Year 2000 Compliance. The Company is aware of problems associated with
computer systems as the year 2000 approaches. Year 2000 problems are the result
of common computer programming techniques that result in systems that do not
function properly when manipulating dates later than December 31, 1999. The
issue is complex and wide ranging. The problem may affect transaction processing
computer applications used by the Company for accounting, distribution,
manufacturing, and planning. The problem may also affect embedded systems such
as building security systems, machine controllers and production test equipment.
Year 2000 problems with these systems may affect the ability or efficiency with
which the company can perform many significant functions, including but not
limited to: order processing, material planning, product assembly, product test,
invoicing, and financial reporting. In addition, the problem may affect the
computer systems of the Company's suppliers and customers, disrupting their
operations. Year 2000 problems with the Company's business partners may impact
the Company's sources of supply and demand.
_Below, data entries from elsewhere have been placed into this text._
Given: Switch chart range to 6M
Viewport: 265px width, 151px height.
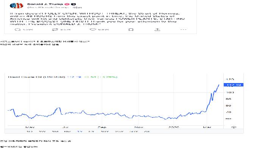Looking at the screenshot, I should tap(68, 131).
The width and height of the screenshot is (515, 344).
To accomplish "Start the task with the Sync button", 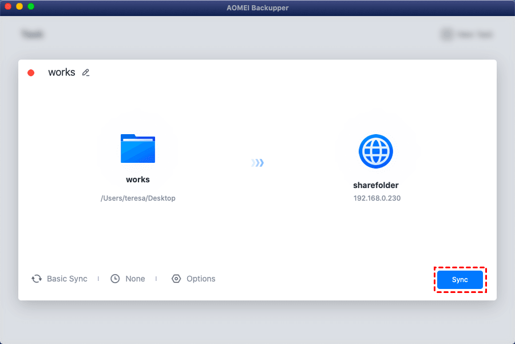I will 459,280.

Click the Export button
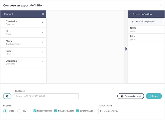(x=154, y=96)
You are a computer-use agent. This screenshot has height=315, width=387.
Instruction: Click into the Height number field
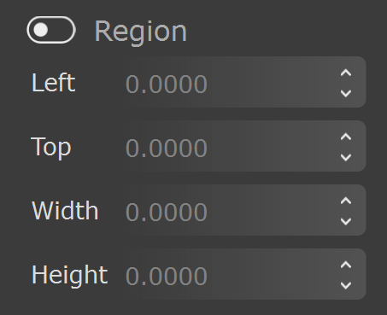point(243,274)
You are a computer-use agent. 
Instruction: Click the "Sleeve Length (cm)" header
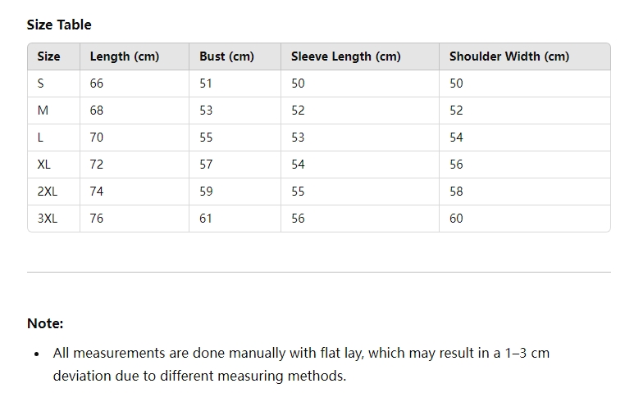click(x=346, y=56)
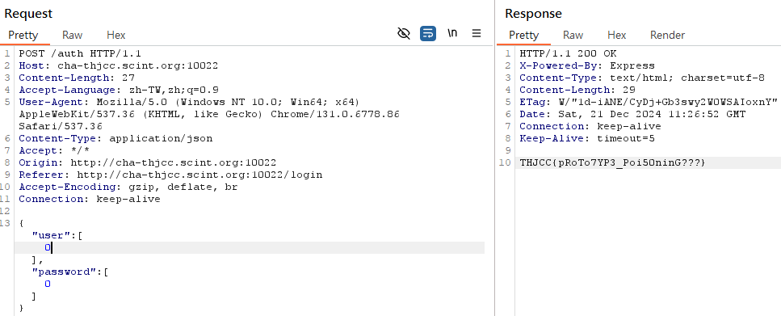The height and width of the screenshot is (316, 781).
Task: Select the Response Pretty tab
Action: point(524,36)
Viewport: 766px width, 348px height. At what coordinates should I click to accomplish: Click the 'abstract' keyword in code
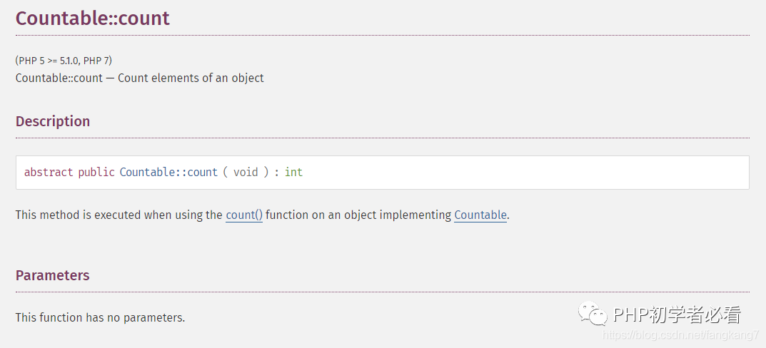tap(49, 173)
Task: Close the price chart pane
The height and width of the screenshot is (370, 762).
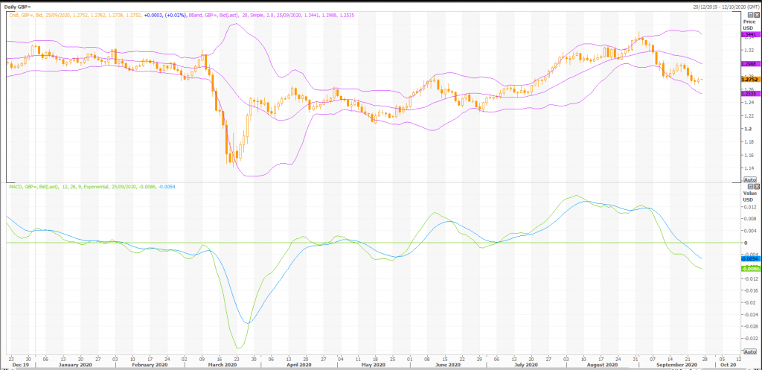Action: tap(755, 15)
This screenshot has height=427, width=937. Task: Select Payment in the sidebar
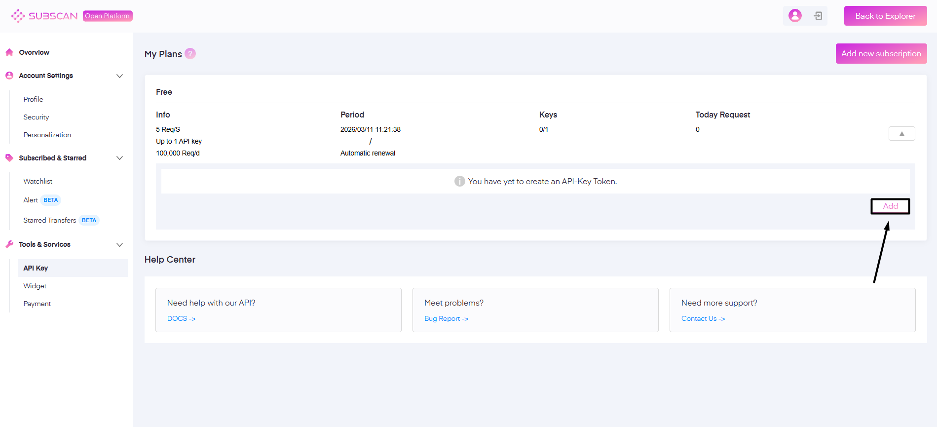[37, 304]
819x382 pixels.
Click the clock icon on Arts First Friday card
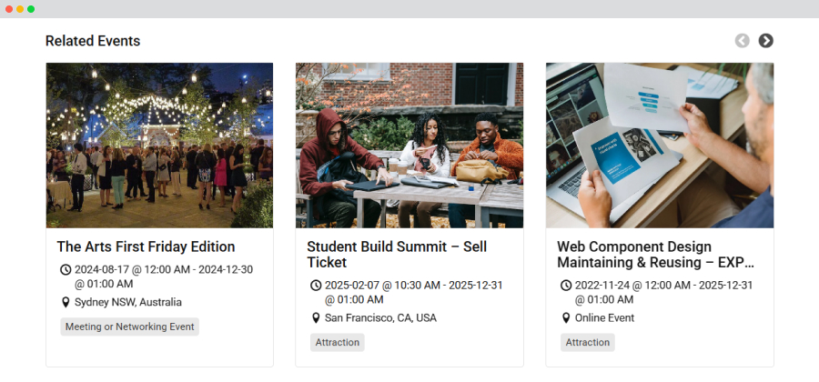pyautogui.click(x=66, y=270)
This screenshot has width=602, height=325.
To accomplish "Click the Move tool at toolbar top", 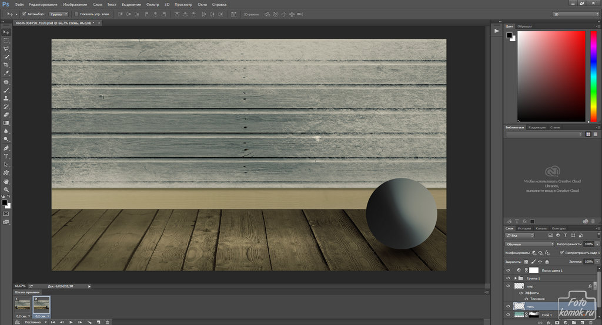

The costs and time schedule for the Company's Year 2000 problem
abatement program are based on management's best estimates for the
implementation of its new management information system and year 2000 problems
uncovered to date. These estimates were derived utilizing numerous assumptions,
including that the most significant Year 2000 risks have already been
identified, that certain resources will continue to be available, that third
party plans will be fulfilled, and other factors. However, there can be no
guarantee that these estimates will be achieved or that the anticipated time
schedule will be met and actual results could differ materially from those
anticipated.
Specific contingency plans for systems that pose significant risk to
on-going operations are being developed under the auspices of the Company's year
2000 Risk Management program. If the Company is unable to complete the
replacement of its core management information system in a timely manner, an
alternative plan has been developed. This plan consists of applying available
vendor supplied software patches to the existing system. The costs and time
involved to complete this alternative are expected to be minimal. Should
previously undetected Year 2000 problems be found in other systems, these
systems will either be upgraded, replaced, turned off, or operated in place with
manual procedures to compensate for their deficiencies. While the Company
believes that these alternative plans would be adequate to meet the Company's
needs without materially impacting its operations, there can be no assurance
that such alternatives would be successful or that the Company's results of
operations would not be materially adversely affected by the delays and
inefficiencies inherent in conducting operations in this manner.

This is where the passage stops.